Simultaneamente à morte de Ribeiro, a 170 m de distância, na rua Erva de Carpinteiro, outra equipe de PMs cerca Vitor Lofte Barbosa, 22 anos. Moradores do lugar ouvem quando Barbosa grita “pelo amor de Deus” para não ser morto e, em seguida, sete tiros são ouvidos.
Quatro dos sete tiros contra Barbosa são disparados pelo sargento Antonio Eduardo Prado, 46 anos. Os outros três são dados pelo cabo Luis Alberto Almeida Lima, 49. Os dois PMs são da Força Tática (suposta tropa de elite de cada batalhão da PM paulista) do 29º Batalhão.
Levado para o Hospital Santa Marcelina, Barbosa morre. O corpo de Ribeiro fica no quarto onde foi baleado, à espera da perícia. Logo após as mortes, o DHPP (Departamento de Homicídios e Proteção à Pessoa), da Polícia Civil, é acionado para investigá-las.
A farsa sobre a morte de Ribeiro continua quando os PMs Akira e Djalma prestam depoimento ao delegado Manoel Fernandes Soares, do DHPP. Eles inventam uma versão fantasiosa para a morte de Ribeiro: ele estava armado, atirou contra os PMs e morreu no revide.
Os PMs afirmam que Ribeiro e Barbosa, vizinhos na Vila Jacuí, integravam uma quadrilha de ladrões que, no Réveillon de 2014 para 2015, usou explosivos para atacar os caixas eletrônicos de uma agência do Banco do Brasil, distante cerca de 500 m das casas de ambos.
O primeiro caso de “morte sob intervenção policial” ou “resistência seguida de morte” de 2015 começou a mudar três dias depois (4/1) quando o sargento Akira procurou um pastor evangélico para revelar que a morte de Ribeiro havia sido a execução de um homem desarmado e já rendido.
Orientado pelo pastor, o sargento Akira, acompanhado de seu irmão, Paulo, decide ir à Corregedoria (órgão fiscalizador) da PM. Lá, ele revela em detalhes a farsa montada juntamente com o soldado Djalma para tentar justificar a morte de Ribeiro.
Assim que Akira revela a verdade sobre a morte de Ribeiro, o juiz Luiz Alberto Moro Cavalcante, corregedor do Tribunal de Justiça Militar de SP, determina a prisão temporária, por 30 dias, do sargento Akira e do soldado Djalma.

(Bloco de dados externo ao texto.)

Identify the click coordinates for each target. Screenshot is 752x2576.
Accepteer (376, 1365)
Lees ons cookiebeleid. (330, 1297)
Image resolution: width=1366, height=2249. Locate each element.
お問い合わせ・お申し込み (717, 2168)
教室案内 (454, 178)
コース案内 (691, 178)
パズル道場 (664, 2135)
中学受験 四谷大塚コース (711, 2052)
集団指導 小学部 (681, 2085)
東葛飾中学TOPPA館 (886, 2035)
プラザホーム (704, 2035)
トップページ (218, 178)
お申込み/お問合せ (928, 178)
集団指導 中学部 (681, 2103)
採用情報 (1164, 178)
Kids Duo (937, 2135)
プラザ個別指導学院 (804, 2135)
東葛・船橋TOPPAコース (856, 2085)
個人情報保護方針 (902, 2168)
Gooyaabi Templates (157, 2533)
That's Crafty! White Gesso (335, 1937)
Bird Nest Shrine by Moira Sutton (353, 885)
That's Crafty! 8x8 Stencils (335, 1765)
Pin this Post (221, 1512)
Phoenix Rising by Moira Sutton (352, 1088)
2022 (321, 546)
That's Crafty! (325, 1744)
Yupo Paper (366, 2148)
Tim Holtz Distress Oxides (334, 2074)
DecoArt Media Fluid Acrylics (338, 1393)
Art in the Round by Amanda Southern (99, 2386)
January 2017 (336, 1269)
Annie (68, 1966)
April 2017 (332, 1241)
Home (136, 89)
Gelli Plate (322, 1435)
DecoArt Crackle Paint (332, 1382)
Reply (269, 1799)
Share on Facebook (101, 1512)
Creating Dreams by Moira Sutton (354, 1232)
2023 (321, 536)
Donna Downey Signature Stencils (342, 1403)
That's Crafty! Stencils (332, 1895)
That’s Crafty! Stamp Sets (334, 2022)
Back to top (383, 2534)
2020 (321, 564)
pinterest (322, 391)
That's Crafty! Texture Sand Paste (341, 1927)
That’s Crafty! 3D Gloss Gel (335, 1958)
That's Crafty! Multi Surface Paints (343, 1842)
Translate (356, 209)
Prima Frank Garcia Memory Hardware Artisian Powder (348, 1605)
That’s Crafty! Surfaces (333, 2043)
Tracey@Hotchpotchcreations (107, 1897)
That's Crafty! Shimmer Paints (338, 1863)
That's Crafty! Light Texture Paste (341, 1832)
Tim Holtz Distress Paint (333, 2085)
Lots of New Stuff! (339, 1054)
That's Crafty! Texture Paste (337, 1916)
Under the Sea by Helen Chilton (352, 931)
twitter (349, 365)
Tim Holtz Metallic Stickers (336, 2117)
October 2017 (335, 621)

Até a confissão de Akira, a Corregedoria da PM tratava as mortes de Ribeiro e de Barbosa como “resistência à prisão seguida de morte” ou “morte sob intervenção policial” — que é quando o morto consta na apuração como “autor” e o PM, responsável pela morte, a “vítima”.
Ao tentar justificar a execução de Ribeiro, o sargento Akira disse “ter perdido a cabeça e ficado com raiva”.